### Entries supplied

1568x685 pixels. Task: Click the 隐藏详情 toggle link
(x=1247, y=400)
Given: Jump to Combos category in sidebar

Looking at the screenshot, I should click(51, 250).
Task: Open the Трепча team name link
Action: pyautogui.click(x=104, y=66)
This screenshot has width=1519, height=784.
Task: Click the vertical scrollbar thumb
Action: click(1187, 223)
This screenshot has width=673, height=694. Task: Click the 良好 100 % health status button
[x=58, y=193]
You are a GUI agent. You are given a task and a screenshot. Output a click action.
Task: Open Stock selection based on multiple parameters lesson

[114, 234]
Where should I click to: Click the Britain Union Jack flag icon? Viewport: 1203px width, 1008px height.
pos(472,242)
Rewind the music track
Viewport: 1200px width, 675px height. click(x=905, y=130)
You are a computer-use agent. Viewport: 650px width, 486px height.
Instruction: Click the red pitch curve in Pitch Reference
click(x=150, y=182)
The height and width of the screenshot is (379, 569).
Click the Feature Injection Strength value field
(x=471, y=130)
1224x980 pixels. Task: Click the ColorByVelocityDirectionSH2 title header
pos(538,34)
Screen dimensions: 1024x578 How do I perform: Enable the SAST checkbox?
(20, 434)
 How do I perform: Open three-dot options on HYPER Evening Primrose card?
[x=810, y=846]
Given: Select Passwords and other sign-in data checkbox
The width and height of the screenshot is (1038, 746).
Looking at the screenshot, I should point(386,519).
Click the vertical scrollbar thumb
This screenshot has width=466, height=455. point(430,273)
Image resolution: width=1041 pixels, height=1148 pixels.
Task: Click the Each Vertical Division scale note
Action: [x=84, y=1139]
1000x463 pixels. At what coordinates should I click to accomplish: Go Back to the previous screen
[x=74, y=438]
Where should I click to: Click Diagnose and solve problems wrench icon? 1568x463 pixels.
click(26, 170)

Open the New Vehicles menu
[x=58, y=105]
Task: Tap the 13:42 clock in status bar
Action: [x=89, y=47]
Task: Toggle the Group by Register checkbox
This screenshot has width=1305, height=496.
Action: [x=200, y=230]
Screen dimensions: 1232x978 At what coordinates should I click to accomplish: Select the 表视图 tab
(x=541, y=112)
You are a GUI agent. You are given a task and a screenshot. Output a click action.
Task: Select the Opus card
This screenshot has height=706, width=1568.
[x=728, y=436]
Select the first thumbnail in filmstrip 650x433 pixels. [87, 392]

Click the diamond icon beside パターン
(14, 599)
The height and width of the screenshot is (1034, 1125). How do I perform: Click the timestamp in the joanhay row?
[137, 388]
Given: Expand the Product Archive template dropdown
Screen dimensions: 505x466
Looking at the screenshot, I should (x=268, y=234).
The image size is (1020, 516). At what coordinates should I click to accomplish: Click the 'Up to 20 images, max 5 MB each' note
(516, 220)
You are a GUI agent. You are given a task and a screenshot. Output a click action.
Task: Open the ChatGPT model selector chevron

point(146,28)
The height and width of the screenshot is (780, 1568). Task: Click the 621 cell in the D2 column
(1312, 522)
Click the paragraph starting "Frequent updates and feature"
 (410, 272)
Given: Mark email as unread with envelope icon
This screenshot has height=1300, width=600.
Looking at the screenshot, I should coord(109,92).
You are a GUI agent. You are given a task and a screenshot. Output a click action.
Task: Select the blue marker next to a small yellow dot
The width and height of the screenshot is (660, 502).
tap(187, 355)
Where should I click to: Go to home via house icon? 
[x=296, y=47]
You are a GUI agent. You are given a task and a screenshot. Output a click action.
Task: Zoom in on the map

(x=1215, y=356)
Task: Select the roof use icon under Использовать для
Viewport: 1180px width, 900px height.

######

## Exercise:
Could you restate every entry above word for word?

## Written reply:
1568x685 pixels. Task: Click the 隐藏详情 toggle link
(x=1247, y=400)
Given: Jump to Combos category in sidebar

Looking at the screenshot, I should click(51, 250).
Task: Open the Трепча team name link
Action: pyautogui.click(x=104, y=66)
This screenshot has width=1519, height=784.
Task: Click the vertical scrollbar thumb
Action: click(1187, 223)
This screenshot has width=673, height=694. Task: Click the 良好 100 % health status button
[x=58, y=193]
You are a GUI agent. You are given a task and a screenshot. Output a click action.
Task: Open Stock selection based on multiple parameters lesson

[114, 234]
Where should I click to: Click the Britain Union Jack flag icon? Viewport: 1203px width, 1008px height.
pos(472,242)
Rewind the music track
Viewport: 1200px width, 675px height. click(x=905, y=130)
You are a computer-use agent. Viewport: 650px width, 486px height.
Instruction: Click the red pitch curve in Pitch Reference
click(x=150, y=182)
The height and width of the screenshot is (379, 569).
Click the Feature Injection Strength value field
(x=471, y=130)
1224x980 pixels. Task: Click the ColorByVelocityDirectionSH2 title header
pos(538,34)
Screen dimensions: 1024x578 How do I perform: Enable the SAST checkbox?
(20, 434)
 How do I perform: Open three-dot options on HYPER Evening Primrose card?
[x=810, y=846]
Given: Select Passwords and other sign-in data checkbox
The width and height of the screenshot is (1038, 746).
Looking at the screenshot, I should point(386,519).
Click the vertical scrollbar thumb
This screenshot has width=466, height=455. point(430,273)
Image resolution: width=1041 pixels, height=1148 pixels.
Task: Click the Each Vertical Division scale note
Action: [x=84, y=1139]
1000x463 pixels. At what coordinates should I click to accomplish: Go Back to the previous screen
[x=74, y=438]
Where should I click to: Click Diagnose and solve problems wrench icon? 1568x463 pixels.
click(26, 170)

Open the New Vehicles menu
[x=58, y=105]
Task: Tap the 13:42 clock in status bar
Action: [x=89, y=47]
Task: Toggle the Group by Register checkbox
This screenshot has width=1305, height=496.
Action: [x=200, y=230]
Screen dimensions: 1232x978 At what coordinates should I click to accomplish: Select the 表视图 tab
(x=541, y=112)
You are a GUI agent. You are given a task and a screenshot. Output a click action.
Task: Select the Opus card
This screenshot has height=706, width=1568.
[x=728, y=436]
Select the first thumbnail in filmstrip 650x433 pixels. [87, 392]

Click the diamond icon beside パターン
(14, 599)
The height and width of the screenshot is (1034, 1125). How do I perform: Click the timestamp in the joanhay row?
[137, 388]
Given: Expand the Product Archive template dropdown
Screen dimensions: 505x466
Looking at the screenshot, I should (x=268, y=234).
The image size is (1020, 516). At what coordinates should I click to accomplish: Click the 'Up to 20 images, max 5 MB each' note
(516, 220)
You are a GUI agent. You are given a task and a screenshot. Output a click action.
Task: Open the ChatGPT model selector chevron

point(146,28)
The height and width of the screenshot is (780, 1568). Task: Click the 621 cell in the D2 column
(1312, 522)
Click the paragraph starting "Frequent updates and feature"
 (410, 272)
Given: Mark email as unread with envelope icon
This screenshot has height=1300, width=600.
Looking at the screenshot, I should coord(109,92).
You are a GUI agent. You are given a task and a screenshot. Output a click action.
Task: Select the blue marker next to a small yellow dot
The width and height of the screenshot is (660, 502).
tap(187, 355)
Where should I click to: Go to home via house icon? 
[x=296, y=47]
You are a GUI agent. You are given a task and a screenshot. Output a click action.
Task: Zoom in on the map

(x=1215, y=356)
Task: Select the roof use icon under Использовать для
Viewport: 1180px width, 900px height.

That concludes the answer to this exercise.